Roughly 55 million elderly and disable Americans receive health insurance under Medicare, a program in which all Americans over 65 were granted medical insurance, regardless of their income level. Since the portion of Obamacare subsidizing Medicaid, which provides health insurance to financially needy people, was enacted in 2013, 10.8 million low-income adults and children have enrolled in the federal government-backed public health program. Roughly 70 million, or 20 percent of Americans, were enrolled in Medicaid.

“I think they are likely going to pursue a plan that does not have an abrupt break with the coverage that people have today when there is a transition to a new structure,” Capretta said, citing that the “leading scenario” for Trump’s healthcare plan will likely take elements from the three separate proposals from Rep. House Speaker Paul Ryan of Wisconsin, Sen. Ornis Hatch of Utah and Rep.

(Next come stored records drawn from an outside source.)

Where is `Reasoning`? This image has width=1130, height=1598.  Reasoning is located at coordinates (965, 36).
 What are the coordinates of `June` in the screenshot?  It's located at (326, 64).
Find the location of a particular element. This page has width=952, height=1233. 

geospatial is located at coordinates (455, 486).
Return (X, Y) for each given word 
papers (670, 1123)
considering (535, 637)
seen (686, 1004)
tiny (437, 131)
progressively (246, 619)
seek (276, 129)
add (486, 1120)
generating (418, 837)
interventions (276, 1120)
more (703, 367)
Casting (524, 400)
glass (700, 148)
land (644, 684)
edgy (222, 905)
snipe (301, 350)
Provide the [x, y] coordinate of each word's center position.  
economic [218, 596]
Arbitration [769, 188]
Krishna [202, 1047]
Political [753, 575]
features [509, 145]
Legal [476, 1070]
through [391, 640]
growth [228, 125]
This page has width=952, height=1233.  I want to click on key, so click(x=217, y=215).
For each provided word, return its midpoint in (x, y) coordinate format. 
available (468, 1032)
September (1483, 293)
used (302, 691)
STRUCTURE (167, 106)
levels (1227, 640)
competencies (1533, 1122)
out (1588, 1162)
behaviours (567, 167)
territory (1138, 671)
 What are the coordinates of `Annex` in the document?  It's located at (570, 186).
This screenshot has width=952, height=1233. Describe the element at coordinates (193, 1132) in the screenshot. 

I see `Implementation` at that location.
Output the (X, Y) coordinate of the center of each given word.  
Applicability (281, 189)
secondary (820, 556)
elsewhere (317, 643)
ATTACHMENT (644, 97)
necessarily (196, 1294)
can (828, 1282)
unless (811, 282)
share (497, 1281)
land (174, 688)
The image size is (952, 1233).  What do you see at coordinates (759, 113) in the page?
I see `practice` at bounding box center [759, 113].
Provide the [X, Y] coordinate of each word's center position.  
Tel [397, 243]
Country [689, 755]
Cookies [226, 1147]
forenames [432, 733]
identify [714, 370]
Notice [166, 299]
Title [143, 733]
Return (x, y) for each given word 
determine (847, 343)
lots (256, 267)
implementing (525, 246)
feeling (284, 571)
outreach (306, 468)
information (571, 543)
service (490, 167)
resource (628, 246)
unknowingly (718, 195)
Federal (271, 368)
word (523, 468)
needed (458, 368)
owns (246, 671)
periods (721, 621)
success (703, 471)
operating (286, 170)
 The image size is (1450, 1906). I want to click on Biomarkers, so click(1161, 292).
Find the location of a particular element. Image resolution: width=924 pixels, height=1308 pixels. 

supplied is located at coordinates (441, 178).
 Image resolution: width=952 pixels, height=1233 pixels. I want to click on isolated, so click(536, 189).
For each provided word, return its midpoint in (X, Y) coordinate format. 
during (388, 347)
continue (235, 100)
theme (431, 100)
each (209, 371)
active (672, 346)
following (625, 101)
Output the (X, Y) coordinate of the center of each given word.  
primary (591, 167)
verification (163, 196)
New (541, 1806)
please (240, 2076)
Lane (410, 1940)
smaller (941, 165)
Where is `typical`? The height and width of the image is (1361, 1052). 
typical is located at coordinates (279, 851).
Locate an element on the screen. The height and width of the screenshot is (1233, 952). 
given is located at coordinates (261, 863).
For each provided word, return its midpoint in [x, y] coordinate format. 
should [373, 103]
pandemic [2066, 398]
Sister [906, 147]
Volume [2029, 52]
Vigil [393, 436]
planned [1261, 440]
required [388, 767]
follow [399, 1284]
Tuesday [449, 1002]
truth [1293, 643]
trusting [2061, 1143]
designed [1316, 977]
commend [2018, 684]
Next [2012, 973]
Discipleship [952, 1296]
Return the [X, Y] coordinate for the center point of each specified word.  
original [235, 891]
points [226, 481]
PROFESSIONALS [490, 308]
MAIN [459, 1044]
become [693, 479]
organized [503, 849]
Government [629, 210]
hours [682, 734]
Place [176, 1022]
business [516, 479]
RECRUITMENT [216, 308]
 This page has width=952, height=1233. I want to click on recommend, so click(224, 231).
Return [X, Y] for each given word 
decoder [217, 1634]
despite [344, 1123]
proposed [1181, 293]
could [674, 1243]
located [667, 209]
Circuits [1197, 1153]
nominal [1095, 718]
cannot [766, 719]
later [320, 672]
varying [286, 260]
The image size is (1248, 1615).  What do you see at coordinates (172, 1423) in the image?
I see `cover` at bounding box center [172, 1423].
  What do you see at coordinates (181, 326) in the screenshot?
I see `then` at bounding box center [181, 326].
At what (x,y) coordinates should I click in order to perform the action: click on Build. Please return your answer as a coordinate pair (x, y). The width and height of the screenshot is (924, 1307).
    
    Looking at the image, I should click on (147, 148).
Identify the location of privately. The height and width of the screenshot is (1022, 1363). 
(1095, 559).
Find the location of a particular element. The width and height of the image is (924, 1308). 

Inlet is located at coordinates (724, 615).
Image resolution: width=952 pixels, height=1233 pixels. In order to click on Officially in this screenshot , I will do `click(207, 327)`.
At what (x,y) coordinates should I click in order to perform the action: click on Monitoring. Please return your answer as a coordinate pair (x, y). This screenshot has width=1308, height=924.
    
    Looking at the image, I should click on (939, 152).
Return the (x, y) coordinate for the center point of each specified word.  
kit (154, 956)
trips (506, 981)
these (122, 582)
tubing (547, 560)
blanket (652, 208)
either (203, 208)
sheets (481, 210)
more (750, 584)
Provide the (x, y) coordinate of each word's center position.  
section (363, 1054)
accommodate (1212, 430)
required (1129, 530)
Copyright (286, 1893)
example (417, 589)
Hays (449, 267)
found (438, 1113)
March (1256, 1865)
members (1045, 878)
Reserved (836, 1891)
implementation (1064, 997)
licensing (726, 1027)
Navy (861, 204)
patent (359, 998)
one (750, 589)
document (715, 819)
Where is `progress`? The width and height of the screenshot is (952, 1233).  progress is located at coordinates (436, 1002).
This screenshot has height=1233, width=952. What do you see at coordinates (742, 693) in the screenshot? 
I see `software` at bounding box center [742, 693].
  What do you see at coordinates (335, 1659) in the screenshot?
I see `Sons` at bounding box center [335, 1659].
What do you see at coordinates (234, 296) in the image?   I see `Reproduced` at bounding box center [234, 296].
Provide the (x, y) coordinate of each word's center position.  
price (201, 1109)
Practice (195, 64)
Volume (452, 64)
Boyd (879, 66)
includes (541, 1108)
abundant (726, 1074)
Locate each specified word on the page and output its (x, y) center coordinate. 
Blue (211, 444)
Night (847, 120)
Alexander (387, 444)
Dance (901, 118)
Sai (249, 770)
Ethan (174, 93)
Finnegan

David Price of North Carolina that have circulated through Congress in recent years.

“I think that there is a misconception out there that the main (healthcare) plans being introduced by Republicans would leave people without any options to get health insurance and that is not true,” he added.

Matthew Walsh, a surgeon at the Cleveland Clinic in Ohio, said his biggest issue with Obamacare concerned the law’s mandates and how they empowered bureaucratic organizations to define “medical value.” Walsh said the Affordable Care Act tried to improve access to health insurance coverage and reduce operation costs by holding doctor’s “accountable” for their performances.

“They (the government) are trying to tell doctors ‘hey, you better do a better job or we are not going to pay you.' So if you have a urinary track infection after an operation, they are not going to pay you for the operation,” Walsh said.

But such views aren't rooted in reality, critics insist.

Jonathan Gruper, an economics professor at the Massachusetts Institute of Technology who was one of the architects in designing the Affordable Care Act, called Obamacare the “most conservative and credible way to provide close to universal health care in America.”

He said the only way Trump would be able to repeal Obamacare without covering fewer Americans would be if he inserted a plan that would implement liberal-leaning policies such as a single payer system where doctors would go on salary and become solely paid by the government. While some Americans have seen their insurance premiums rise under Obamcare, he said others have seen their rates lowered because the law expanded Medicaid programs that "pulled the sickest people out of the insurance pool,” bringing premium rates down.

“I don’t even begin to hope that he can improve it, I just hope he minimizes the damages he does to it,” Gruper said.